Больно и грустно, что его нет с нами. Ему сегодня было бы пятьдесят девять лет. Возможно, что он и написал бы роман о студенте, который отлично учится. А если бы и не написал, то, во всяком случае, не изменил бы себе в главном, не приспособился бы к той теме, поднять которую он не сумел бы, запаха которой он не ощутил бы.
— Следует показывать жизнь такою, какая она есть в твоем умении ее показывать, — сказал мне Грин летом 1928 года, когда он приезжал в Ленинград с романом своим «Джесси и Моргиана».
И, прощаясь со мною, добавил:
— Вот выйдет, бог даст, моя новая книга, и в этой книге я рекомендую вам прочесть особенно внимательно главу третью, вернее — начало главы, то место, где у меня написано о леди Годиве.
Вот это место:
«...Джесси обошла все нижние комнаты; зашла даже в кабинет Тренгана, стоявший после его смерти нетронутым, и обратила внимание на картину «Леди Годива». По безлюдной улице ехала на коне, шагом, измученная, нагая женщина — прекрасная, со слезами в глазах, стараясь скрыть наготу плащом длинных волос. Слуга, который вел ее коня за узду, шел, опустив голову. Хотя наглухо были закрыты ставни окон, существовал один человек, видевший леди Годиву, — сам зритель картины; и это показалось Джесси обманом. «Как же так, — сказала она, — из сострадания и деликатности жители того города заперли ставни и не выходили на улицу, пока несчастная наказанная леди мучилась от холода и стыда, и жителей тех, верно, было не более двух или трех тысяч; а сколько теперь зрителей видело Годиву на полотне?! И я в том числе.
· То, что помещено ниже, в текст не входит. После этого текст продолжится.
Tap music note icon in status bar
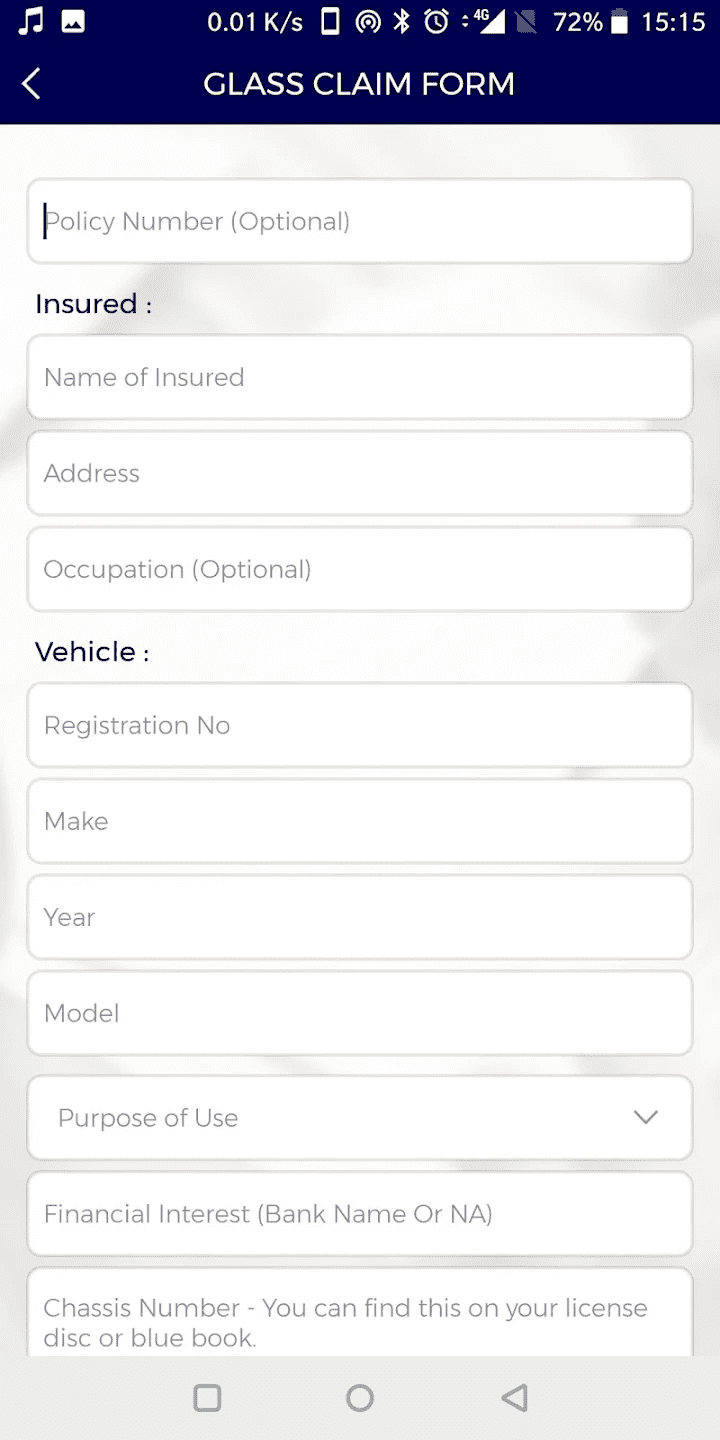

О, те жители были деликатнее нас! Если уж изображать случай с Годивой, то надо быть верным его духу нарисуй внутренность дома с закрытыми ставнями, где в трепете и негодовании — потому что слышат медленный звук копыт — столпились жильцы; они молчат, насупясь, один из них говорит рукой «"Ни слова об этом! Тсс!" Но в щель ставни проник бледный луч света, то и есть Годива!».